Seven work groups, facilitated by the GEO Health Community of Practice (CoP), will support the implementation and sustainability of the Earth Observations for Health (EO4HEALTH) framework and respective activities. Contributing members and participating organizations of these work groups can provide scientific and technical expertise on selected health-related topics for specific project tasks, projects, and activities. They will continue to identify and engage health partners, clarify and address health needs for capacity building, and identify and address Earth observation (EO) and prediction gaps and needs.
Work Group 1
Heat: Predict and Prevent Heat-related Health Risks across Time Scales
Work Group 1 aims to build a globally relevant capacity to use EO to understand, predict, and reduce health risks from heat across time scales. Initial efforts will center on building a global mapping capability that conveys heat risk and identifies the most critical used or needed heat data, forecast or other EO information along with land cover and social vulnerability data.
Work Group 2
Infectious Disease: Predict and Prevent Environmentally-sensitive Infectious Diseases (Focus: Vector-borne and Water-related Diseases)

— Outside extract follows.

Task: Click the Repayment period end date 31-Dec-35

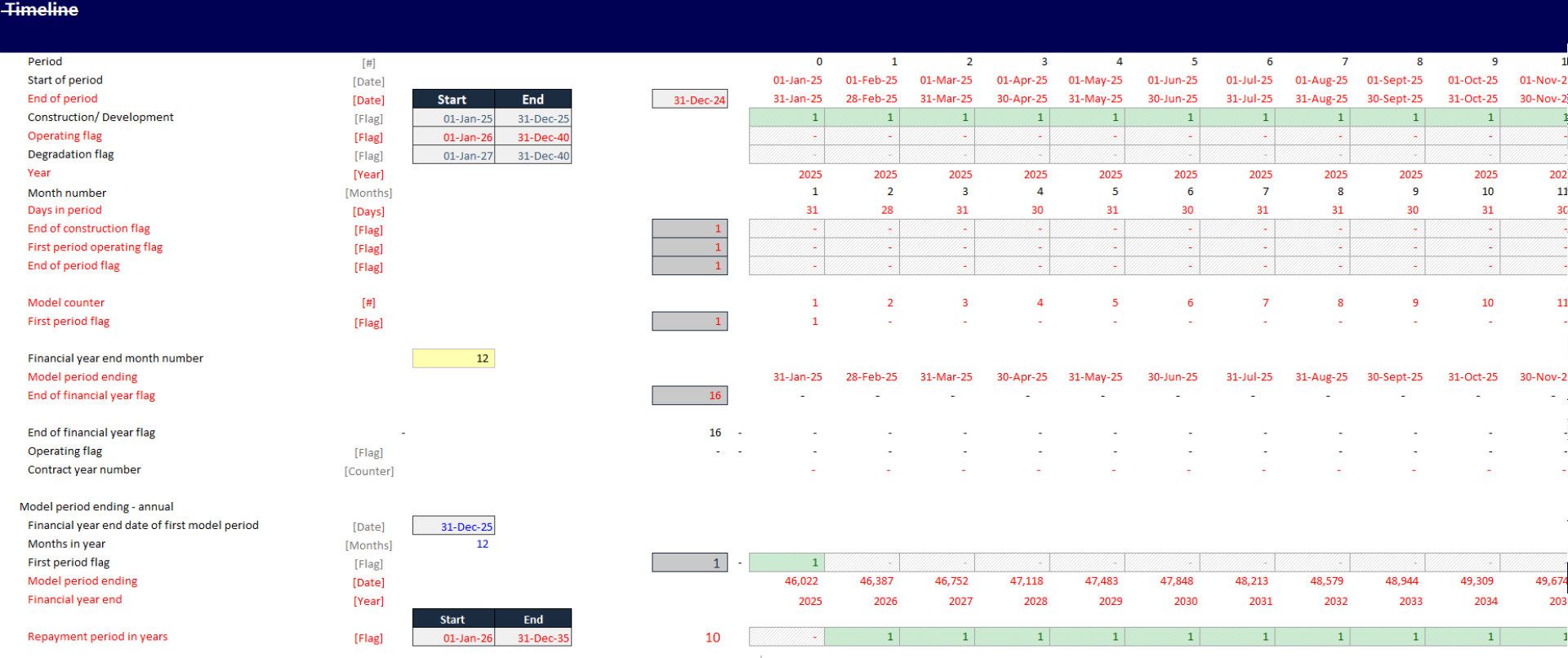Action: (x=533, y=638)
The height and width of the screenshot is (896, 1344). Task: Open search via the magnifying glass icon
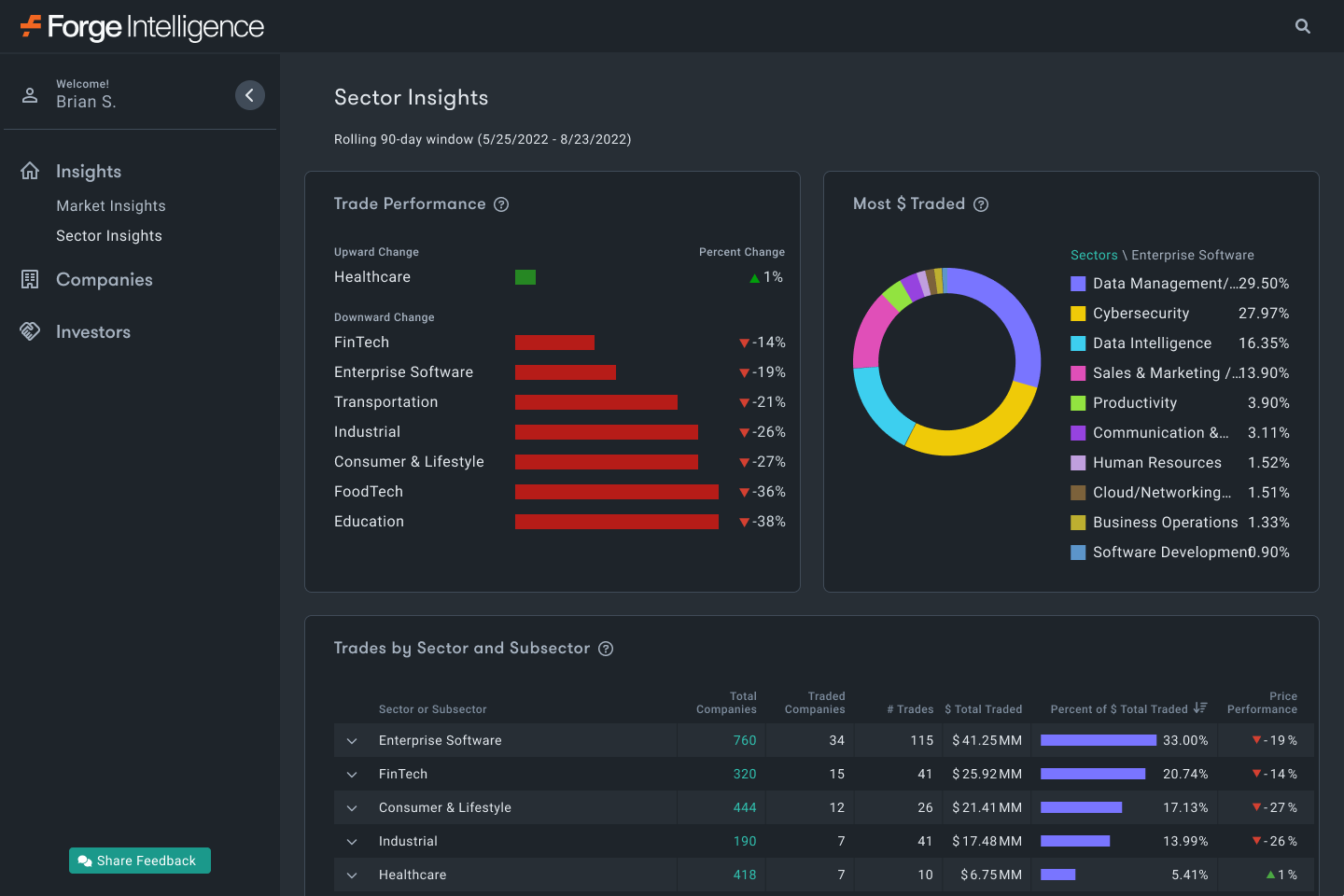coord(1303,26)
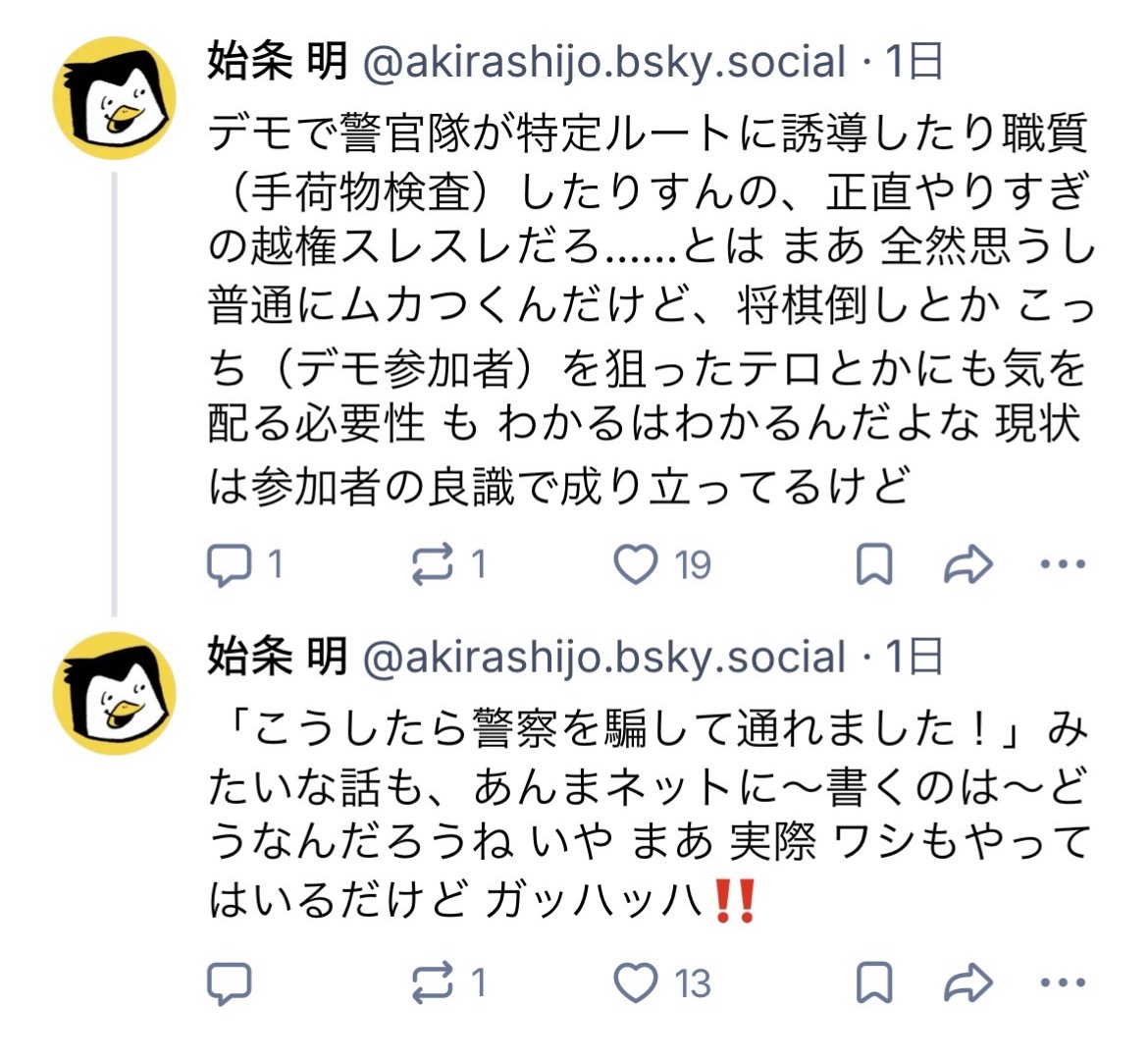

Work Group 2 seeks to improve prediction and prevention systems for environmentally-sensitive infectious diseases to help reduce risks for human health by application of EO to decision-relevant risk monitoring, with particular focus on underserved communities. Two overarching goals are to: 1) develop the global mosquito and related environmental data mapping capacity to serve as the EO backbone for building an integrated information systems (IIS) for multiple mosquito-borne diseases and to support the ongoing GLOBE Mosquito mapping effort; and 2) develop an IIS for the monitoring and prediction of pathogen and toxin (Vibrio spp.) risk in marine and coastal environments coupled with critical EO-derived coastal and inland water quality.
Work Group 3
Air Quality, Wildfires, Respiratory Health
Work Group 3 intends to identify components and a modeling framework that would enable development of space-time specific assessments, monitoring, and forecasts quantifying the levels of exposure of populations to wildfire-related pollutants and aeroallergens associated with those levels of risk for various population groups.
Work Group 4
Food Security and Safety
Work Group 4 aims to strengthen EO applications to address food- and water-borne diseases that undermine health and food safety and security. A second goal is to develop an integrated information system (IIS) for the monitoring and prediction of pathogen and toxin (Vibrio spp. and harmful algal blooms) risk in marine and coastal environments coupled with critical EO-derived coastal and inland water quality.
Work Group 5
Health Care Infrastructure
Work Group 5 seeks to: 1) develop a partnership with UN agencies (WHO; UN Office for Disaster Risk Reduction, UNISDR; UN Environment Programme, UNEP) and governmental agencies (Australia, Canada, China, European Union, India, United Kingdom, United States) that share an interest in better identifying health care facilities at risk from environmental stressors and extreme weather events; 2) integrate EO datasets in order to develop an informational resource that can assess the vulnerability of health care infrastructures to local environmental stressors; and 3) develop methods to assess the adequacy of these infrastructures under regional extreme catastrophes. These aims have implications for both real-time operations and for long-term health adaptation planning.
Work Group 6
Cross-Cutting Issues: Regional Foci, Vulnerable Populations, Data/Access – especially concerning Health, Capacity Building and Training
Work Group 6 intends to increase awareness of using EOs with other data to prevent and respond to health-related problems.
Work Group 7
Integrating EO-based Population and Data Disaggregation Techniques in One Health Tools and Projects
Work Group 7 aims to identify authoritative reference data, missing information, and assessment of capacity of GEO to provide human and animal data and methods to answer the need for the health community.